A state court judge has rejected a motion to dismiss a lawsuit from ACLU of Rhode Island that seeks to protect a medical marijuana patient under state disability discrimination lawsuit.
Under federal law, marijuana is Schedule 1 drug, meaning that is illegal and has no “currently accepted medical use in treatment. However, Rhode Island, like 22 other states, has passed laws protecting medical marijuana users from refusing to “enroll, employ, or lease to, or otherwise penalize, a person solely for his or her status as a (medical marijuana) cardholder.”

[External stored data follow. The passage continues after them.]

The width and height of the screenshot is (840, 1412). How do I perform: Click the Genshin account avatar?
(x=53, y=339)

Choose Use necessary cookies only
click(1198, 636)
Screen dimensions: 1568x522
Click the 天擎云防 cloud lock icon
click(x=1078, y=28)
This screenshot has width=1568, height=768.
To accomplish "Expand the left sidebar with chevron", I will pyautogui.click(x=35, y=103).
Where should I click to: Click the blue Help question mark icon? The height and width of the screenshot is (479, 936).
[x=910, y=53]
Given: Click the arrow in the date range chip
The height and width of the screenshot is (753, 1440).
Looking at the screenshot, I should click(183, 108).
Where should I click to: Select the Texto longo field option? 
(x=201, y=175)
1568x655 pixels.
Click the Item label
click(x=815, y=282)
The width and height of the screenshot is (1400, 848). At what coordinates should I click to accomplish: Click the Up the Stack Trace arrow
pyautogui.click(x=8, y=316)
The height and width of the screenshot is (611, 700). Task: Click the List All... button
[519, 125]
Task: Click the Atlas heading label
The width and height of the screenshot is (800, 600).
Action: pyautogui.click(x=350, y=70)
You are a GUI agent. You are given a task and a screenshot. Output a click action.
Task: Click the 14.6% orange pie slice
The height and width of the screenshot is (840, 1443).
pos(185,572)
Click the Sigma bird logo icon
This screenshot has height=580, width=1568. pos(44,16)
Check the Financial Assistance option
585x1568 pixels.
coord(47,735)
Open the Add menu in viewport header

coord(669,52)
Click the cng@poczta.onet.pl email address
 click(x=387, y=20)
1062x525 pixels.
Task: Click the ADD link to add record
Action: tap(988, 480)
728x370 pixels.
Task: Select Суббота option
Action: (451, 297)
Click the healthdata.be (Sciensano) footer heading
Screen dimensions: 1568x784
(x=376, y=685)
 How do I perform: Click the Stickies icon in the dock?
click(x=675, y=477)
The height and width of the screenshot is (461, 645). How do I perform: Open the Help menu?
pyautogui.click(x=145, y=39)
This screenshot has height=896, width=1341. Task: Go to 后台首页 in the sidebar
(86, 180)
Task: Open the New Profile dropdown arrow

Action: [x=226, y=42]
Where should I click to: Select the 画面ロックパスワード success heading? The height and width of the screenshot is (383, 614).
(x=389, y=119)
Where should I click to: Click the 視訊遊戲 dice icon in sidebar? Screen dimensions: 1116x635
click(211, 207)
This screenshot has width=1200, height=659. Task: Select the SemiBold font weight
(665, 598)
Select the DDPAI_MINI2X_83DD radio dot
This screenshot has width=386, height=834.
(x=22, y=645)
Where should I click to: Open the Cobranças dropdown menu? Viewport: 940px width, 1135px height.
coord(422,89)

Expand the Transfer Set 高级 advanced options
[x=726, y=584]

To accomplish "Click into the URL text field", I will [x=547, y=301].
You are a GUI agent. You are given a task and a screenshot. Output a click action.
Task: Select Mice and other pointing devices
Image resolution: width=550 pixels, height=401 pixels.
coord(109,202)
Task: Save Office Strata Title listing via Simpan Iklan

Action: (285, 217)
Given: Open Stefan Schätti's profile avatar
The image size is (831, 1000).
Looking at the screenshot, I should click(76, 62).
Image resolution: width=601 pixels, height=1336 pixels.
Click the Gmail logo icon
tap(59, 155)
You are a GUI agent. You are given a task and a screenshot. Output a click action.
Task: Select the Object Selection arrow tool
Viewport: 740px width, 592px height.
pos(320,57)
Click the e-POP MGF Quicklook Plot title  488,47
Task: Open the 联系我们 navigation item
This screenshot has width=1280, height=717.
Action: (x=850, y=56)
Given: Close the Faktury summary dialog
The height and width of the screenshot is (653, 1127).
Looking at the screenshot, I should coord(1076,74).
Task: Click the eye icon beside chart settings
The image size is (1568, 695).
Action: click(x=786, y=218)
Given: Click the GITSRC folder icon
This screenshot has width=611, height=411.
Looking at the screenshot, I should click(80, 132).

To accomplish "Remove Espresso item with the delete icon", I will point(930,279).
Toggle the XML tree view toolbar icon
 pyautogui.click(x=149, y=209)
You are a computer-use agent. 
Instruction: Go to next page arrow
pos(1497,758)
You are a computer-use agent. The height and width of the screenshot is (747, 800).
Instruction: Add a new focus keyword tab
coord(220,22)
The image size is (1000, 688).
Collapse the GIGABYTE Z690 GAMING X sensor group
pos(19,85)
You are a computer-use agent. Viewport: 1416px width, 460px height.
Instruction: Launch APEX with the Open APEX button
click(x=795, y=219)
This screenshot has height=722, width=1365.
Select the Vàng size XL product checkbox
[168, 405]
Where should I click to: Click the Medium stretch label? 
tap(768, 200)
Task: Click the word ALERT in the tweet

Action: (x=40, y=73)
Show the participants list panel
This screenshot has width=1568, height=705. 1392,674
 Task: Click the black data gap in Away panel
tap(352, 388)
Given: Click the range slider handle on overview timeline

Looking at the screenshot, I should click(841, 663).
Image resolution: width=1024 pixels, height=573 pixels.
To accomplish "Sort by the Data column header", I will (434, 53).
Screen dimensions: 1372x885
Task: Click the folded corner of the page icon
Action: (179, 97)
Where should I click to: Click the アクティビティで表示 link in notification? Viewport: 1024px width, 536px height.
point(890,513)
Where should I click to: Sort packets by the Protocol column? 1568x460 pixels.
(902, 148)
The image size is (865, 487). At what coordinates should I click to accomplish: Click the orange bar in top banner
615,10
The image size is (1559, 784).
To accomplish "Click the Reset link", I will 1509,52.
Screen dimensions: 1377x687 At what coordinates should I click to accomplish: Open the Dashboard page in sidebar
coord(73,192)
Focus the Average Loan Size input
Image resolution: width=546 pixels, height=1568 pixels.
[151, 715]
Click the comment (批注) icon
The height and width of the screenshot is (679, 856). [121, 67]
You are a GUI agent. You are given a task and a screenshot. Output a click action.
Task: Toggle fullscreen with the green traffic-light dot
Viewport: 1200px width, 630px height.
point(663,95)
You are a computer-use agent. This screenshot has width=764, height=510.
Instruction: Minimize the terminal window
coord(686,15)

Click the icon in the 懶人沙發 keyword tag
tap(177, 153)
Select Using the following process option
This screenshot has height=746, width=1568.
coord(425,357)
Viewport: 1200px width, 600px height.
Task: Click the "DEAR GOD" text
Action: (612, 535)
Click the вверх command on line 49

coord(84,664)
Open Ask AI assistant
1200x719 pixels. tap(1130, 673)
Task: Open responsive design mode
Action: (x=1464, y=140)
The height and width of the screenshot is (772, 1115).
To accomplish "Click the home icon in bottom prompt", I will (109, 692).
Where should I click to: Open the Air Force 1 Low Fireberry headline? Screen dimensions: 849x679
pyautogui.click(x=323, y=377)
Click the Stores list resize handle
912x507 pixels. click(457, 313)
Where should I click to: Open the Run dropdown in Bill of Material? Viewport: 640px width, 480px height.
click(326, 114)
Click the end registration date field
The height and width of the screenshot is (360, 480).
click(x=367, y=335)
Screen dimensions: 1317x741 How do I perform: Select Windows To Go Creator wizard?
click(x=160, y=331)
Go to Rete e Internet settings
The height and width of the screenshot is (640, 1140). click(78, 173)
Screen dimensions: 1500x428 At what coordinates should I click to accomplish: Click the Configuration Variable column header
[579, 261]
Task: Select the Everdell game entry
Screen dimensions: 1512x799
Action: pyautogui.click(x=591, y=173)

In June 2014, Christine Callaghan, now a University of Rhode Island graduate, was denied a summer internship with Darlington Fabrics in Westerly, Rhode Island, even though she disclosed she was a medical marijuana patient and that she would not bring any medical marijuana to work.
In November 2014, the ACLU of Rhode Island filed a lawsuit in Rhode Island Superior Court on her behalf, asserting that Darlington Fabric’s actions constituted disability discrimination under the Rhode Island Civil Rights Act.
Now that the court has rejected the state’ s motion to dismiss, the case will on to new proceedings, where the parties will be allow to conduct evidence and provide evidence defending their respective positions.
“We believe it is important to keep in mind the significance of this issue. If the defendants have their way, any of the thousands of people in Rhode Island using medical marijuana for serious medical conditions would be forced to choose between taking lawfully this medication to relieve their pain or not having a job,” said Steven Brown, executive director of the ACLU of Rhode Island, in a news release. “That is a cruel and unacceptable choice, and certainly not what the General Assembly had in mind in passing this important law.”
In 2012, the U.S. Court of Appeals for the 9th Circuit rejected a similar lawsuit brought under the Americans with Disabilities Act, finding that it was bound by marijuana’s classification as a Schedule 1 drug.